According to the American College of Sports Medicines findings, ‘Wearable Technology’ sits at number 1 in their Top 10 Fitness Trends for the year, for the second year in a row, so it looks like whilst some thought they were a fad which we’d see the back of in 2017, the majority still think they’re fab! 

We have to consider wearable technology from two perspectives; the individuals and the health practitioners.

From a health practitioner perspective, a key goal is to get people to meet the Australian Physical Activity and Sedentary Behaviour guidelines for health and well-being benefits.

For the individual, it is an easy, accessible, and instant way for people to track their daily activity levels, and this is one of the reasons for its popularity. For many people, the step count reminds them of the amount of sitting they do and allows them to self-set achievable goals, and motivates them to increase their overall activity levels on a daily basis. Some versions also track caloric intake and expenditure, heart rate, exercise performance and fitness improvements across time. This requires more user effort, but for some people this seems to be a really effective way for them to track their progress, and can assist in motivation in the long term.

The other role comes from the health practitioner view. Unfortunately evidence has shown that when discussing with their practitioner, people tend to report higher levels of physical activity than they actually partake in. Wearable technology provides more objective data that the individual can’t manipulate or exaggerate.

We are also starting to see research projects involving patients exercising, or going about other activities using wearable tech, which provides real time information to health professionals about health status.
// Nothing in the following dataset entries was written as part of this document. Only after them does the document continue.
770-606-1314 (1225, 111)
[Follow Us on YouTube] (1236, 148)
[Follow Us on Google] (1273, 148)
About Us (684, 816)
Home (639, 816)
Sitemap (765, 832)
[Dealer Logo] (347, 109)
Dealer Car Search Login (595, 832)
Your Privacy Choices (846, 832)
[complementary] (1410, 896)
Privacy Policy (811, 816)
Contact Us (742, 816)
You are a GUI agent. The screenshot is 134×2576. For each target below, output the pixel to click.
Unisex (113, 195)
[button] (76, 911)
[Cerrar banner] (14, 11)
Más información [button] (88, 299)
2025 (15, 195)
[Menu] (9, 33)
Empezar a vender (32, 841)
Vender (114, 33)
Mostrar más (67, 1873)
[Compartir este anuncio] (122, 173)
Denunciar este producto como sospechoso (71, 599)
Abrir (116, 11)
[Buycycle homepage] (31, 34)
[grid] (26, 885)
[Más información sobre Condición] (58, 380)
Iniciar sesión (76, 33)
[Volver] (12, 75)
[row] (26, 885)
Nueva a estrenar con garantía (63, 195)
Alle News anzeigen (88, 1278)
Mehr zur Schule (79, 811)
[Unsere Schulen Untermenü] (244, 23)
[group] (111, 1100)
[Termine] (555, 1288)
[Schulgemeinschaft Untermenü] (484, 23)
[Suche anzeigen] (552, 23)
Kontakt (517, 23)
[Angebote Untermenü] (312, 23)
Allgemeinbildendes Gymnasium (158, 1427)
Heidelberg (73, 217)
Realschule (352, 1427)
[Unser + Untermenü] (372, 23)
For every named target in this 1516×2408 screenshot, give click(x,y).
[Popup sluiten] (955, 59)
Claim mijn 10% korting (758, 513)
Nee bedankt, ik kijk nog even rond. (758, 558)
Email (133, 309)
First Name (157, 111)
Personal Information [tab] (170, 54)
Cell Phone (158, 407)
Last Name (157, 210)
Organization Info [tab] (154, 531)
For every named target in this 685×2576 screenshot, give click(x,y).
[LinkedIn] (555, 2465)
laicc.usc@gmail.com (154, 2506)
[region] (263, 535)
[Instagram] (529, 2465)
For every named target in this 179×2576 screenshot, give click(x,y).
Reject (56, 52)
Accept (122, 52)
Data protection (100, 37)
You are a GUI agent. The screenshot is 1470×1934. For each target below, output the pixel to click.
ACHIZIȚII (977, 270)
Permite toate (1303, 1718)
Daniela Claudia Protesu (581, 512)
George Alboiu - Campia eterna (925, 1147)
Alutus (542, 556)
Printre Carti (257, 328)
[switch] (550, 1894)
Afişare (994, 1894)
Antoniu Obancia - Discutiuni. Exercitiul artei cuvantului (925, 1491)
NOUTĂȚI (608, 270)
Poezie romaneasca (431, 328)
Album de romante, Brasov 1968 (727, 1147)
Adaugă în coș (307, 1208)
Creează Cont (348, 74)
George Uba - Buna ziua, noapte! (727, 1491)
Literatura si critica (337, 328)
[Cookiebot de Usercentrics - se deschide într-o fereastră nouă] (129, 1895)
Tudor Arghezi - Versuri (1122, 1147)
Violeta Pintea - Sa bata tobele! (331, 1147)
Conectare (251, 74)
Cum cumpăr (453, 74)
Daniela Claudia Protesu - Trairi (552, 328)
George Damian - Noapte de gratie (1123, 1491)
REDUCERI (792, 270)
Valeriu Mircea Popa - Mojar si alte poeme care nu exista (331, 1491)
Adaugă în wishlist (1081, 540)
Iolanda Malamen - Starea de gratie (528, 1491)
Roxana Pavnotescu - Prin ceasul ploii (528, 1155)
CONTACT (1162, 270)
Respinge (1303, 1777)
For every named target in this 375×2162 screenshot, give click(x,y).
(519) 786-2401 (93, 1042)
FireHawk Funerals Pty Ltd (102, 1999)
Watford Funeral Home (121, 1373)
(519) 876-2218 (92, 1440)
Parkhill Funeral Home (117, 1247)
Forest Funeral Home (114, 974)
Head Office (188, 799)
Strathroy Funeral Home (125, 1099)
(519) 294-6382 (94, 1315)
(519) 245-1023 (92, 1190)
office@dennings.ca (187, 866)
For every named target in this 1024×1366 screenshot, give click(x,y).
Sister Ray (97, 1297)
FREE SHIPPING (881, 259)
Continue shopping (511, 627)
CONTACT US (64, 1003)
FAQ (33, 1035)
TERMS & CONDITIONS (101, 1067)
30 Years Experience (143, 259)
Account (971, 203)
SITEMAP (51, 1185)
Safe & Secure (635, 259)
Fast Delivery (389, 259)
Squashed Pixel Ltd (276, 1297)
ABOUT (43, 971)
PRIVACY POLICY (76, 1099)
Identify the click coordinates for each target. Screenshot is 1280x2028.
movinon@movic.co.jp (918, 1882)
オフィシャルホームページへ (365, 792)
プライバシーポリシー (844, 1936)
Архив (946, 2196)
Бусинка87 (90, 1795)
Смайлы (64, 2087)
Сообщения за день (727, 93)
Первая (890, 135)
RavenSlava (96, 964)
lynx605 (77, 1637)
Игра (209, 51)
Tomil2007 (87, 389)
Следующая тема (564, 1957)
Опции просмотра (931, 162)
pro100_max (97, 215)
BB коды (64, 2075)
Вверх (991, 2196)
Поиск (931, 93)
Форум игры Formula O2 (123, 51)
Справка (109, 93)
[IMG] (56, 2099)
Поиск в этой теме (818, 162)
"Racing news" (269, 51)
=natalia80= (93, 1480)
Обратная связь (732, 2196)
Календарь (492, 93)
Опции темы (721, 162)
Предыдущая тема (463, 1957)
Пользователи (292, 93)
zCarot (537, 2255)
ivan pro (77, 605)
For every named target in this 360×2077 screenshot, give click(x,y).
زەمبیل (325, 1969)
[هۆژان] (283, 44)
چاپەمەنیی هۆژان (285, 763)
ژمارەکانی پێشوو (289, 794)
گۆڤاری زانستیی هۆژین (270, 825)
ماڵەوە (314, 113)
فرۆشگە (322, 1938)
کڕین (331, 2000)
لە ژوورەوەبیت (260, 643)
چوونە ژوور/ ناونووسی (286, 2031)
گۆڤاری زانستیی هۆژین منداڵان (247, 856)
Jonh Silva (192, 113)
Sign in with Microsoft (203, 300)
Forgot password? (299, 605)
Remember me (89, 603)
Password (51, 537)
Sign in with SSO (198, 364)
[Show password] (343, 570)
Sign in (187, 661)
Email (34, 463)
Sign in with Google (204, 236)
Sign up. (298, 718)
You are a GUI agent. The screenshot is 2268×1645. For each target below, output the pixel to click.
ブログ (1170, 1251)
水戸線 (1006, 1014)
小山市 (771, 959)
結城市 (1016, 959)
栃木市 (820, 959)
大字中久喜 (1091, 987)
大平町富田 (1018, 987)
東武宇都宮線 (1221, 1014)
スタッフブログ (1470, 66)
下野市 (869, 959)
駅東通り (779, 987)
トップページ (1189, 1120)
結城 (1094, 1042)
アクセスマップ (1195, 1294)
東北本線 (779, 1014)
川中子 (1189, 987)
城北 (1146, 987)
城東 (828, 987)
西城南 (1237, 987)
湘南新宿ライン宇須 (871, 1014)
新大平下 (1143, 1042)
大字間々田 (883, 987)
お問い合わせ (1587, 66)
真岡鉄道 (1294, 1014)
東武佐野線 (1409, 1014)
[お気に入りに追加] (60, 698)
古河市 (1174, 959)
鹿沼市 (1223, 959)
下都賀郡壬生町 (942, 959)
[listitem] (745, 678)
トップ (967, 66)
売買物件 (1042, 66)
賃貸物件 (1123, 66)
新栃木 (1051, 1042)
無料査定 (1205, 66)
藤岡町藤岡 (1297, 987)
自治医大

This has great implications for people living in rural and remote areas who can’t be monitored as easily, or higher risk clients who need to be closely observed.

Different things motivate different people, so this method may not have a large impact for everyone, which explains why they’re popular with some and not others.

To conclude; wearable tech often promotes increased activity in the short term, but this motivation can decrease over time especially if goals are ‘being met’ and new goals aren’t being set. This is common to most activity routines, which is why it’s important to mix it up, and find what works to motivate you to keep moving.

It’s important to choose a device that suits budget, motivation, has good useability, with technology that the person is comfortable to use and will help people move towards their specific goals.